> [TO DO] Report every line in the records below that contains the word "icon". Case matters, so only lines with that exact capitalization count.

> [RECORDS SHOWN]
* start *
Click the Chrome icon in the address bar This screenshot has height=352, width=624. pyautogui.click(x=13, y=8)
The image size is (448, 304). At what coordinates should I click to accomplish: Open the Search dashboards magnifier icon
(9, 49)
* end *
* start *
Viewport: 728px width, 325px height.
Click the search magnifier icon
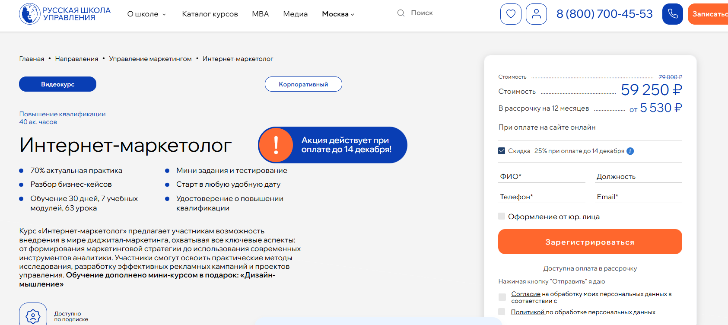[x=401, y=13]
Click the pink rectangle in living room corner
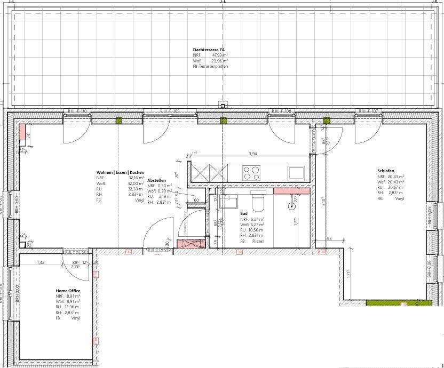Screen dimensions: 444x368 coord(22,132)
* end *
> [REPLY]
Click the Chrome icon in the address bar This screenshot has height=352, width=624. pyautogui.click(x=13, y=8)
The image size is (448, 304). At what coordinates should I click to accomplish: Open the Search dashboards magnifier icon
Click the search magnifier icon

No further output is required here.